6 Wikipedia. Groupthink. Wikipedia.org.

4 Responses

  1. I’m not sure how “rushing to develop a new vaccine” would ” end up making matters even worse.” According to the news reports that I’ve seen, it will take a decade to develop, test, and license a potential vaccine for Zika virus–and it seems likely that within ten years we will know if that virus is in fact responsible for the epidemic of microencephaly that has been tentatively connected to the spread of the virus, and if the vaccine might be useful.

    1. Zika vaccine could be ready by OCTOBER: Researchers claim experimental vaccine is ‘easy to produce’ and could be given go-ahead in public health emergency-http://www.dailymail.co.uk/health/article-3422951/Zika-vaccine-ready-OCTOBER-Researchers-claim-experimental-vaccine-easy-produce-given-ahead-public-health-emergency.html#newcomment. scroll up for article.

      This poison, just like the Ebola poison will be fast tracked despite the fact that it doesn’t meet the criteria.

  2. For at least month I’ve been discussing with my colleagues the apparent correlation between the timing of the start of the use of Tdap vaccine on Brazilian women (against whooping cough) since late 2014. Previous vaccination with MMR there revealed that some accidental vaccination of women in early (but unsuspected) pregnancy can occur in such public health campaigns ) but in that case there were no obvious adverse outcomes from the MMR vaccine itself.

    The rise in microcephaly occurred only eight moths later.
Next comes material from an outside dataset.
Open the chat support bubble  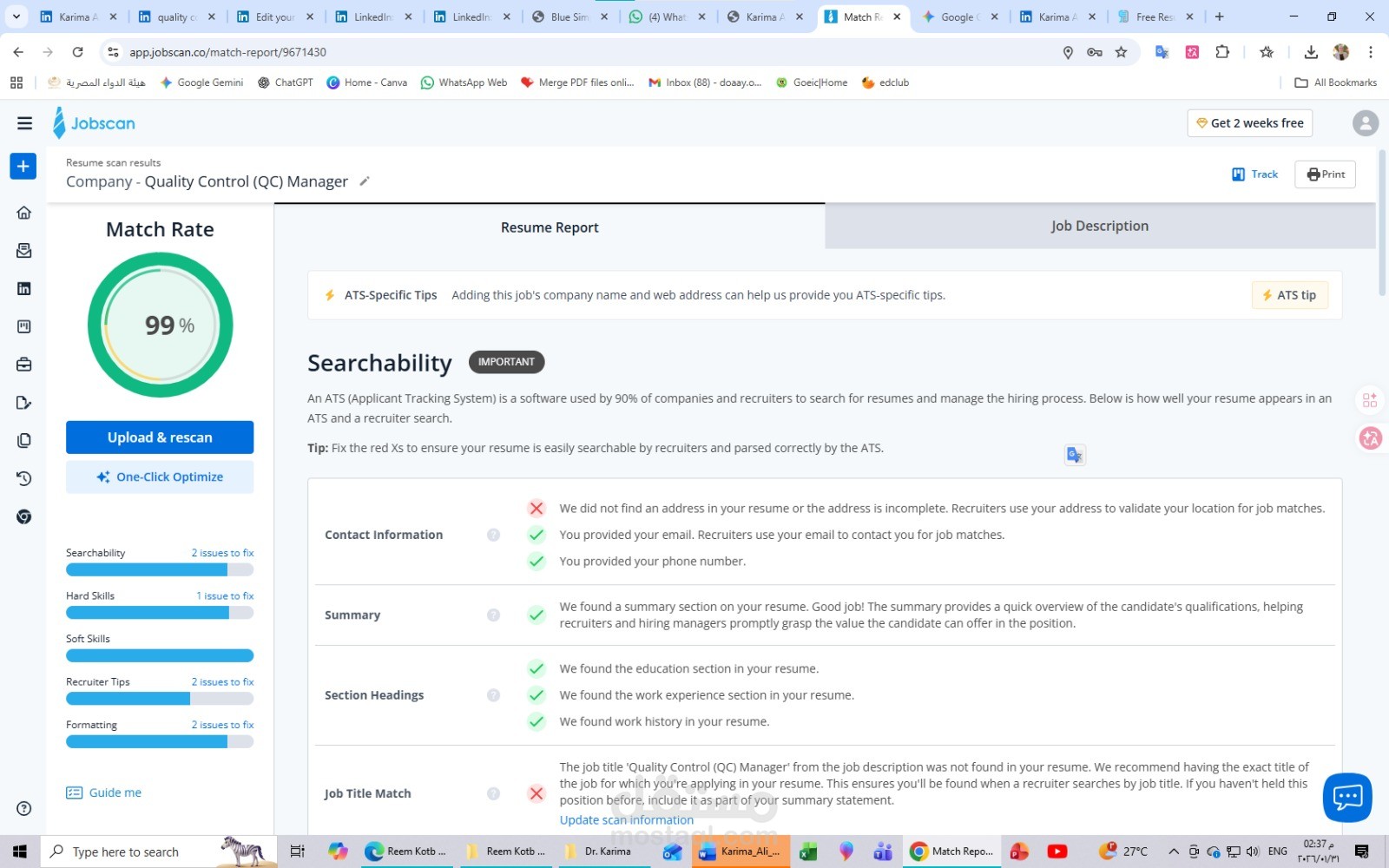[1346, 797]
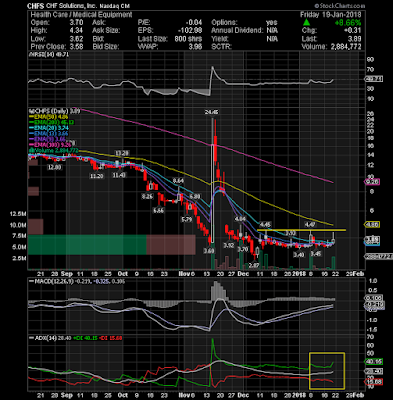This screenshot has width=393, height=400.
Task: Click the yellow horizontal resistance line
Action: tap(302, 230)
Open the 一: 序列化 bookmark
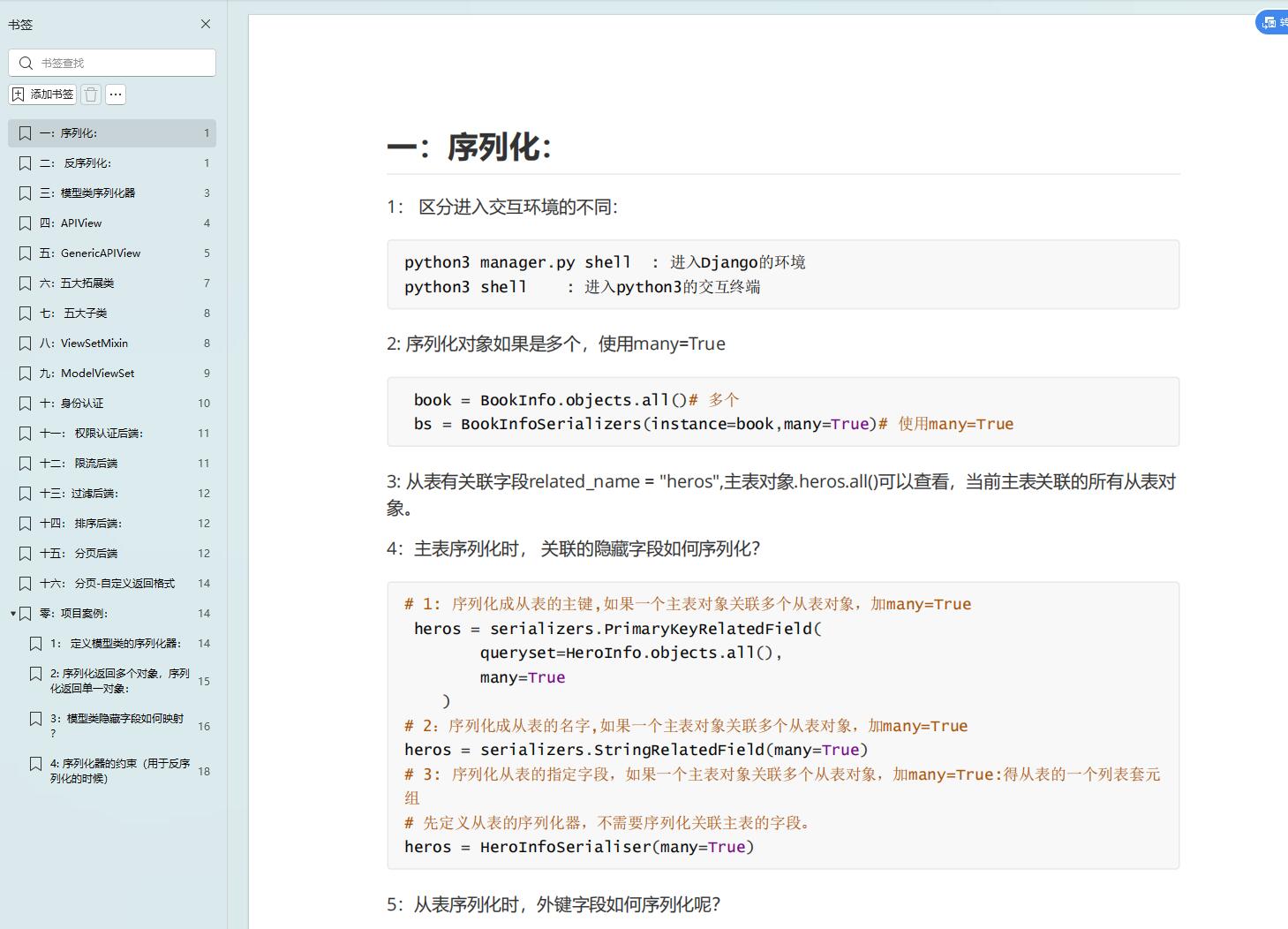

Zika is in Venezuela and Colombia – but there’s no Tdap vaccination program there – and no microcephaly outbreak either.

    Coincidence, or what? See my proposal at http://www.ukcaf.org/zika_proposal.html

  3. The connection between ZIKA and microcephaly is a hoax and is probably a red herring intended to deflect attention away from the real cause, which is probably due to some human intervention.
    There are at least three other potential causes which are not being examined and the big question is why or why not.
    The first and most likely is the Tdap vaccination program carried out by the Ministry of Health in Brazil which corresponds with the time of the microcephaly incidents.
    The release of GM mosquitoes could have a bearing since that was done in the same area but that means blaming the same mosquito.
    The heavy use of industrial and agricultural chemicals in that same area can be a cause but the sudden rise in the number of cases points to a recent intervention.
    Only the trials of a new dengue vaccine and the Tdap vaccination program could be responsible since they would produce a sudden rise because of their sudden and recent application.
    The statistics do not bear out any Zika/microcephaly connection and since statistics are the backbone of modern science it is unfathomable that there is so much of an effort being made to find a link where one could never exist.